Tout d’abord, la densité dans la première classe est très dépendante de sa borne inférieure dont le choix est arbitraire. De même, la densité dans la dernière classe dépend de sa borne supérieure.

 

Exemple : considérons comme borne inférieure 39.9 F au lieu de 0 F et comme borne supérieure 951.16 F au lieu de 1000 F (tableau 8.1). Les densités dans les classes 1 et 5 deviennent :

Classe 1 : d = 0.32/(200 - 39.90)

 =

0.32/160.10 = 0.00200

(au lieu de 0.0016)

Classe 5 : d = 0.12/(951.16 - 600)

 =

0.12/351.16 = 0.00034

(au lieu de 0.0003)

La relative stabilité de la densité laisse penser que le choix des valeurs extrêmes est correct.

 

Ensuite, la définition précédente utilise des intervalles de la forme [a, b [ : une observa­tion égale à la borne a est donc prise en compte, à l’inverse d’une observation égale à la borne b. Si l’on préfère les intervalles de la forme ]a, b], on obtiendra la difficulté inverse. L’effectif peut donc être différent bien que la longueur de la classe soit toujours égale à b-a. Ces difficultés sont souvent présentes dans le cas de données entières (variables discrètes) : on peut les éviter en donnant des valeurs décimales aux bornes des intervalles. Dans tous les cas, un histogramme très dépendant du choix des classes n’est pas satisfaisant, et on recherche systématiquement des intervalles donnant une bonne stabilité à l’histogramme.

 

Les histogrammes précédents font apparaître une classe dont la densité est plus grande que les autres.

 

Définition : on appelle classe modale une classe dont la densité est supérieure à celles de ses deux voisines.

 

Une classe modale peut être unique : la répartition (ou l’histogramme) est dite « unimodale ». Lorsqu’il y en a plusieurs, elle est qualifiée de « plurimodale » ; ce dernier cas peut se produire lorsque les observations proviennent de populations différentes.

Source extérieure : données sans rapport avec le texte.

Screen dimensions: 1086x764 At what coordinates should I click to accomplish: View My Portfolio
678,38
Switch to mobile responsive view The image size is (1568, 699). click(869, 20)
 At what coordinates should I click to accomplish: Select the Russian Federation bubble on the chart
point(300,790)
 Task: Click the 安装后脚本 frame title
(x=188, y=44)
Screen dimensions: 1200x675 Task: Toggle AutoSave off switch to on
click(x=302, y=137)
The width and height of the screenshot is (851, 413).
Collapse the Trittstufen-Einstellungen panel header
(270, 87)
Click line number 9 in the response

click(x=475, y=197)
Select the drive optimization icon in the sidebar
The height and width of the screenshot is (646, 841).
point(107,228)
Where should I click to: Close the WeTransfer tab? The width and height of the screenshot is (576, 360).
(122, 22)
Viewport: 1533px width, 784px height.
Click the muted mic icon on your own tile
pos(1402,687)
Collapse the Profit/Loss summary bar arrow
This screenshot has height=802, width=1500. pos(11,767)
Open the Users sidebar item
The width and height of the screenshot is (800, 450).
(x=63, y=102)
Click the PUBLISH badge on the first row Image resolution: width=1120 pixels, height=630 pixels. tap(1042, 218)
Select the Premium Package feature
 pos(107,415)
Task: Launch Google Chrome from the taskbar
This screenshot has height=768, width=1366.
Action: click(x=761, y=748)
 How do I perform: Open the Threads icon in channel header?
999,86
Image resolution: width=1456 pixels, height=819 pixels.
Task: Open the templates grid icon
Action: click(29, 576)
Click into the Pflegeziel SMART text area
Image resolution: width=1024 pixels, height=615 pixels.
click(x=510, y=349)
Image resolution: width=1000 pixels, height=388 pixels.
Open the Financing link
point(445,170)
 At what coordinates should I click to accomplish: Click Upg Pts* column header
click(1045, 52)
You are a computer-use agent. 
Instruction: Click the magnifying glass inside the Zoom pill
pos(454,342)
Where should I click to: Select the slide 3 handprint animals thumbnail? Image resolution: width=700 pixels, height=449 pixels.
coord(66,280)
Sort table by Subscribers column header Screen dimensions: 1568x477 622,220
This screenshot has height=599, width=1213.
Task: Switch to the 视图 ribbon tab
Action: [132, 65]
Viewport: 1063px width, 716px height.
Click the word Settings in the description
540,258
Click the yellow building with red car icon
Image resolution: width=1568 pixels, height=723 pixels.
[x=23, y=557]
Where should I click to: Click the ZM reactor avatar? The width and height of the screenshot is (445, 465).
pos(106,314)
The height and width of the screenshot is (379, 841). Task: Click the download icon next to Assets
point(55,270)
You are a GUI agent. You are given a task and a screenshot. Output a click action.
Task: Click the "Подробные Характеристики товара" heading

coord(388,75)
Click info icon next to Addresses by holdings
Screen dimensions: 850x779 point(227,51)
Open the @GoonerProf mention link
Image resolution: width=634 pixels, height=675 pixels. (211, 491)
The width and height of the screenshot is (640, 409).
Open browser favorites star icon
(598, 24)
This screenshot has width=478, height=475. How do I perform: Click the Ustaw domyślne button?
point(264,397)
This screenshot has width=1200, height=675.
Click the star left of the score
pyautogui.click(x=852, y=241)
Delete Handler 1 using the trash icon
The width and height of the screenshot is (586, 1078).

Les histogrammes donnés en figure 9, figure 10 et figure 11 sont unimodaux.

Il est souvent utile de superposer à l’histogramme la représentation graphique d’une densité théorique, appelée loi normale, qui se présente sous la forme d’une courbe en cloche. Nous verrons en effet que cette densité sert de référence dans de nombreux cas, et que la proximité de l’histogramme avec cette courbe est nécessaire pour appliquer des méthodes statistiques telles que tests, prévision, etc. On se gardera bien toutefois de représenter cette courbe en cloche manuellement : cette représentation nécessite des calculs compliqués et un tracé manuel donne en général des résultats très médiocres.

 

Exemple : nous avons représenté sur la figure 12 ci-dessous l’histogramme de la répartition donnée dans le tableau 4.1 et superposé à cet histogramme la courbe en cloche caractéristique de la densité théorique de la loi normale. La superposition montre bien que la distribution des achats ne suit pas la loi normale.


 

Figure 12.1 : histogramme des achats et courbe en cloche..



[1] Il existe d’autres méthodes pour représenter une densité (estimation de la densité), cf. Saporta (1989).